## Task requirements
Reproduce every line of the material below word for word, omitting the pictures.

## Data for the task
---+---

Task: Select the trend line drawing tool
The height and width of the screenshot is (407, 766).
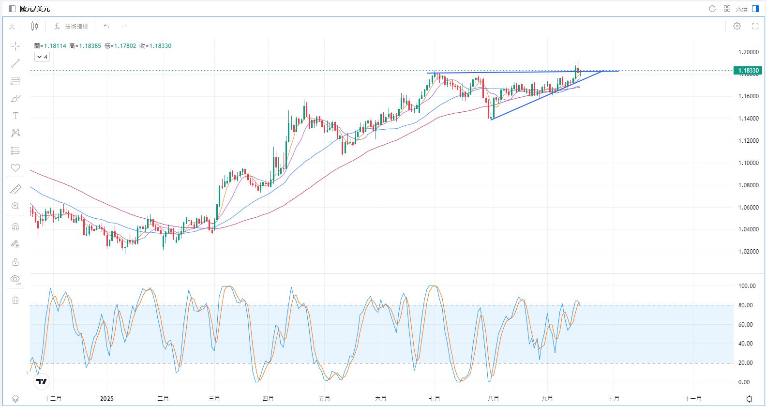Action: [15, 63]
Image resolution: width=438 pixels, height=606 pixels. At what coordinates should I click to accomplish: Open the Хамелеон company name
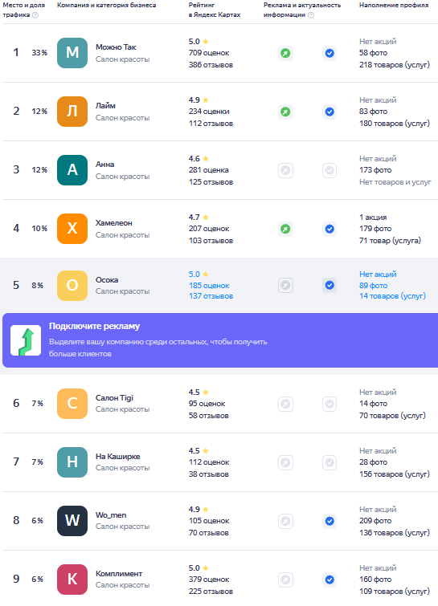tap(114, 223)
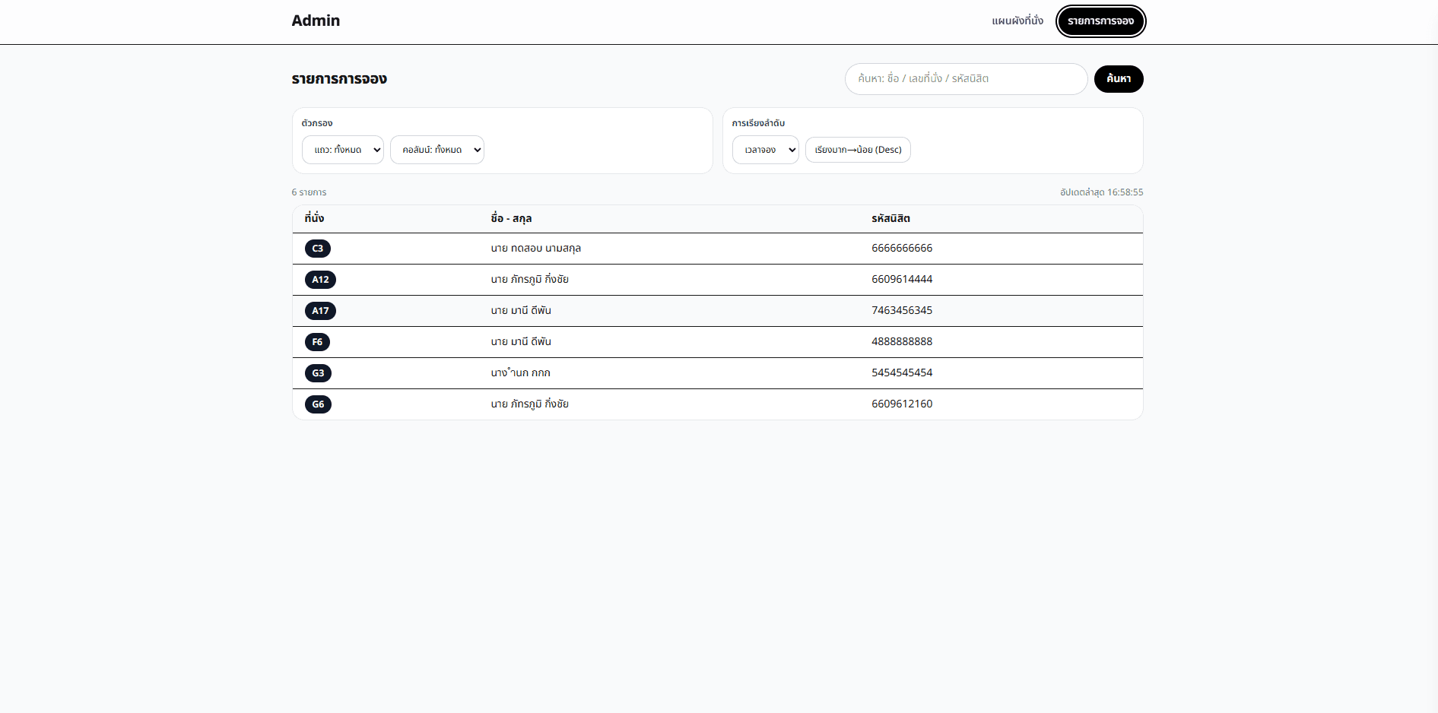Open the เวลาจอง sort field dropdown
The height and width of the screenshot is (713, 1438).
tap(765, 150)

---+---

## Exercise solution
Task: Select the trend line drawing tool
The height and width of the screenshot is (407, 766).
Action: [15, 63]
Image resolution: width=438 pixels, height=606 pixels. At what coordinates should I click to accomplish: Open the Хамелеон company name
tap(114, 223)
Open the เวลาจอง sort field dropdown
The height and width of the screenshot is (713, 1438).
tap(765, 150)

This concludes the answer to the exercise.